The listing below must be copied exactly and in full.

RECORDS FOR THE TASK »

++++

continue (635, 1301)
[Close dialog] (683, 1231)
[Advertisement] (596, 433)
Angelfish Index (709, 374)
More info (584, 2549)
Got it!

++++

THE ANSWER »
continue (635, 1301)
[Close dialog] (683, 1231)
[Advertisement] (596, 433)
Angelfish Index (709, 374)
More info (584, 2549)
Got it!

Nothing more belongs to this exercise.